Currently Derby supports import/export using delimited file format. I 
think same format can be used to perform import/export of large object 
data also. Most of the issues are common to both import and export, 
for the obvious reason that one should be able to import the data into 
a derby database, if it was exported from Derby.

Large Objects can be written to the same export file given by the user 
or can be written to another(external) file and store the reference in 
the main export file.

Following sections discuss issues specific to each data type:

CLOB:

o Clobs data is exported similar to the other character data types,
   except that it can be written to an external file also.

o Double delimiters are used while writing the clob data to the export
file, if the data contains the delimiters. i.e for example
if data is  'He said "it is a nice day"', it will be written to the
file as ' He said ""it is a nice day"" '.

o If the clob data is written to an external file and then the 
reference is stored in the main export file,  double delimiters are 
not required.


BLOB:

o Blob data is written to export file as it is stored in the database, 
it is not converted to hex or any another format. character code-set 
conversion is not done for the binary data.

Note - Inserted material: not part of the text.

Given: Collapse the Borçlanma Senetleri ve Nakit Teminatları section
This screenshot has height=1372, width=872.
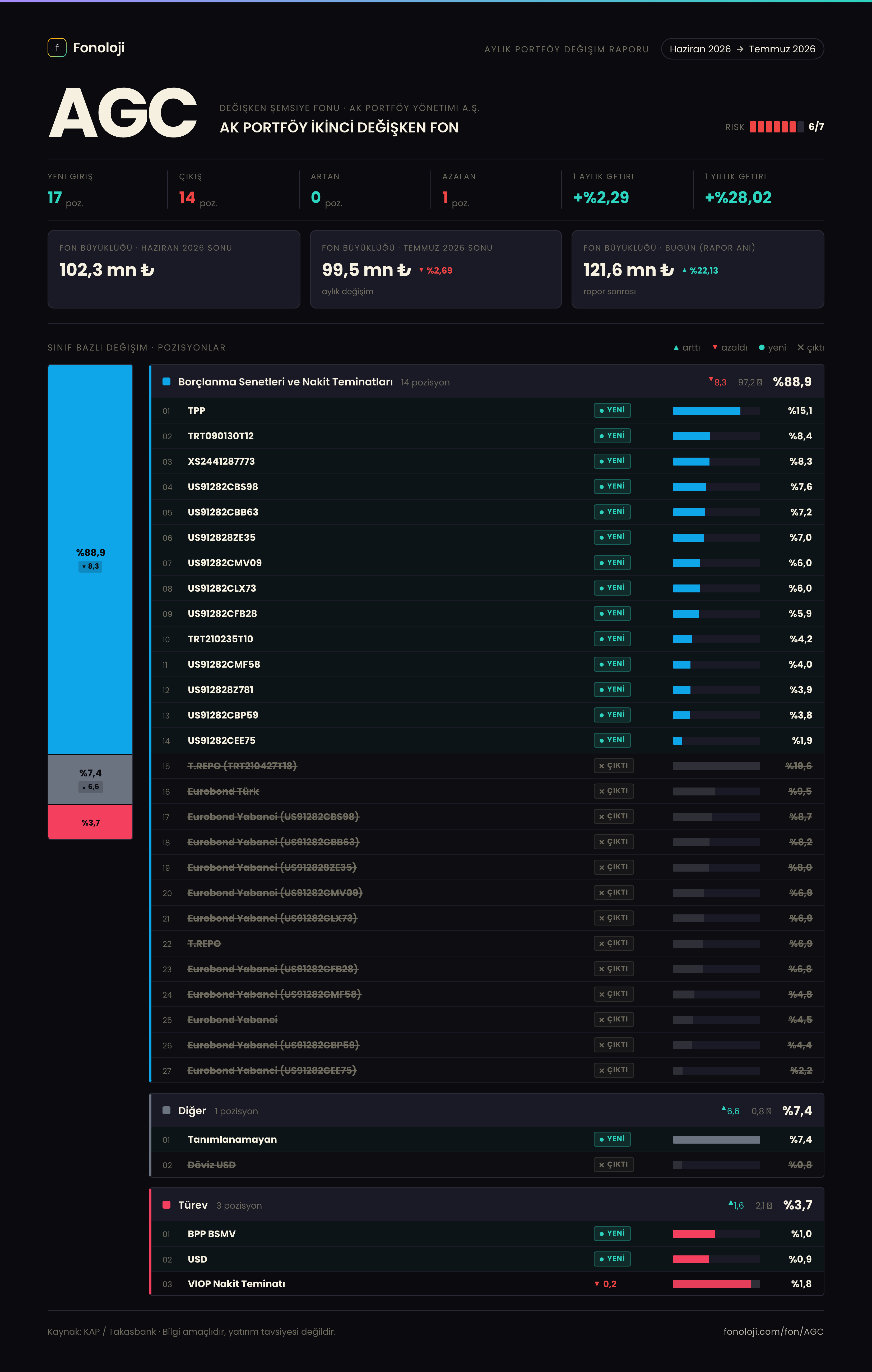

o If the data contains the delimiters , then it will be a problem if 
stored in the same file with other data types. It may not be such a 
good idea to attempt to interpret binary data to find the delimiters 
inside the data and inject double delimiters into the data. That 
leaves us with following two options :


   1) Allow import/export of blob data only when they it is  stored in 
an external file.

   2) Write the blob data to the export file along with other data 
types during export, assuming the blob data does not contain any 
delimiters and throw an error if on import if it finds delimiters 
inside the data, by interpreting it using the same code-set as the 
other character data.

o When the blob data is written to an external file then no need to 
scan data for delimiters during export/import.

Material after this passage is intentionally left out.